Bu noktayı belirtmeden önce yukarıda sözünü ettiğimiz "Tetkik-i mezabit encümeni" denilen "tutanakları inceleme komisyonu" adı altında kurulmuş olan iki kuruldan kısaca söz etmek isterim. Bu komisyonlar, bir torbadan çekilen fişlerdeki adların yüksek sesle okunması ve tutanağa geçirilmesi yoluyla oluyordu.
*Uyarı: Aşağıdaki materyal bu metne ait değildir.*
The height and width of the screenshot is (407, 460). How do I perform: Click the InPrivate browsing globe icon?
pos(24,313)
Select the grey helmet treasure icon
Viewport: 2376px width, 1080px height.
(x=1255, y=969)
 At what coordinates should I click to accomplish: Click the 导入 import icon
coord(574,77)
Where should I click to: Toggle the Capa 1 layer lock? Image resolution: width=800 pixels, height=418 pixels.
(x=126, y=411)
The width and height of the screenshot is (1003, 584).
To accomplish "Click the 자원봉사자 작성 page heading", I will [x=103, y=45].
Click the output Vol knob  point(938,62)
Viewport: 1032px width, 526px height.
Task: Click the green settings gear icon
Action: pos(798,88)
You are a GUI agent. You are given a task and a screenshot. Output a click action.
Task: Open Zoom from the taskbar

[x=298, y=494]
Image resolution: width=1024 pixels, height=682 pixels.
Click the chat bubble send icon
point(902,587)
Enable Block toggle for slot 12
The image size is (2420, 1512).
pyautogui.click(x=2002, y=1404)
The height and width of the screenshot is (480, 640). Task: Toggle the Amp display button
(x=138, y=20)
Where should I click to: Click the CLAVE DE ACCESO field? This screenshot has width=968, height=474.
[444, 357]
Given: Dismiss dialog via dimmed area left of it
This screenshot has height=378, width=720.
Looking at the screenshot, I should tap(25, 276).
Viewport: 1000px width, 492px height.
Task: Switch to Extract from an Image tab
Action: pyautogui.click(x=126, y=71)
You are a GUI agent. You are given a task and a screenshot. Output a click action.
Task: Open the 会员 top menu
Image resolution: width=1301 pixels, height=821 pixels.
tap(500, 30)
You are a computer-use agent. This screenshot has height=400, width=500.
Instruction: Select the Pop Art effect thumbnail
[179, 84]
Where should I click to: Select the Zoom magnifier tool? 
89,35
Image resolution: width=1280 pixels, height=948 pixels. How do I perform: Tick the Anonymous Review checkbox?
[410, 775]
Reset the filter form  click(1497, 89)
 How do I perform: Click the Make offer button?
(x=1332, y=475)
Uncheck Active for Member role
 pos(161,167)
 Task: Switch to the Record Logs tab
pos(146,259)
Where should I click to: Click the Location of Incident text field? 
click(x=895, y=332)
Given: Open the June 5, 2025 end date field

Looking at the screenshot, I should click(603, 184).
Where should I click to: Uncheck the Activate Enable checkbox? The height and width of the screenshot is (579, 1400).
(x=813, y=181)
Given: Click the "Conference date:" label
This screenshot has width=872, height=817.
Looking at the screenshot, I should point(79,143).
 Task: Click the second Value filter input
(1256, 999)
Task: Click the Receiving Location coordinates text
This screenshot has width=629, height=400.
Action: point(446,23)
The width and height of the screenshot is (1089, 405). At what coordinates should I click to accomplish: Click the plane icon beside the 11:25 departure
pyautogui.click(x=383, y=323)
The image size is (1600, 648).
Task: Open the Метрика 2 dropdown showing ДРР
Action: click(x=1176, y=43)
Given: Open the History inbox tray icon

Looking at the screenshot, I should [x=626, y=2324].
Başkan Şerif Bey’e, Mustafa Kemal Paşa’nın önerisi üzerine, divan kâtibi kimliğiyle Bursa Milletvekili Muhittin Baha (Pars) ve Kütahya Milletvekili Cevdet Bey yardım ediyorlardı. Ad çekme işi ve fişlerin ayrımı bitince, seçilen komisyon üyeleri Meclis’e bildirildi.
Birinci komisyonda, bugün de adları bilinen kişilerden Edirne Milletvekili Albay İsmet Bey (İnönü), Konya Milletvekili Refik Bey (Koraltan), Konya Milletvekili ve Mevlevi çelebisi Abdülhalim Çelebi Efendi; ikinci komisyonda ise Ankara Milletvekili Mustafa Kemal Paşa, İkinci Meşrutiyet’te hürriyet kahramanı olarak anılan Niyazi ve Enver paşaların arkadaşlarından Eskişehir Milletvekili Eyüp Sabri, Kayseri Milletvekili Sabit ve Kırşehir Milletvekili Hakkı Behiç Beyler vardı.
Bu komisyonlardan birincisinde Albay İsmet Bey’in, ikincisinde ise Mustafa Kemal Paşa’nın adlarının torbadan çıkmış olmasına o zaman şaşırmıştım.
Bugün bu durumun herhalde bir rastlantı sonucu olmadığı, Mustafa Kemal Paşa’nın daha ilk günden Meclis’e tehlikeli sızmaları önlemek için komisyonlarda kendisinin ve güvendiği kişilerin bulunmasını sağlayıcı önlem almasından ileri geldiğini kabul ediyorum.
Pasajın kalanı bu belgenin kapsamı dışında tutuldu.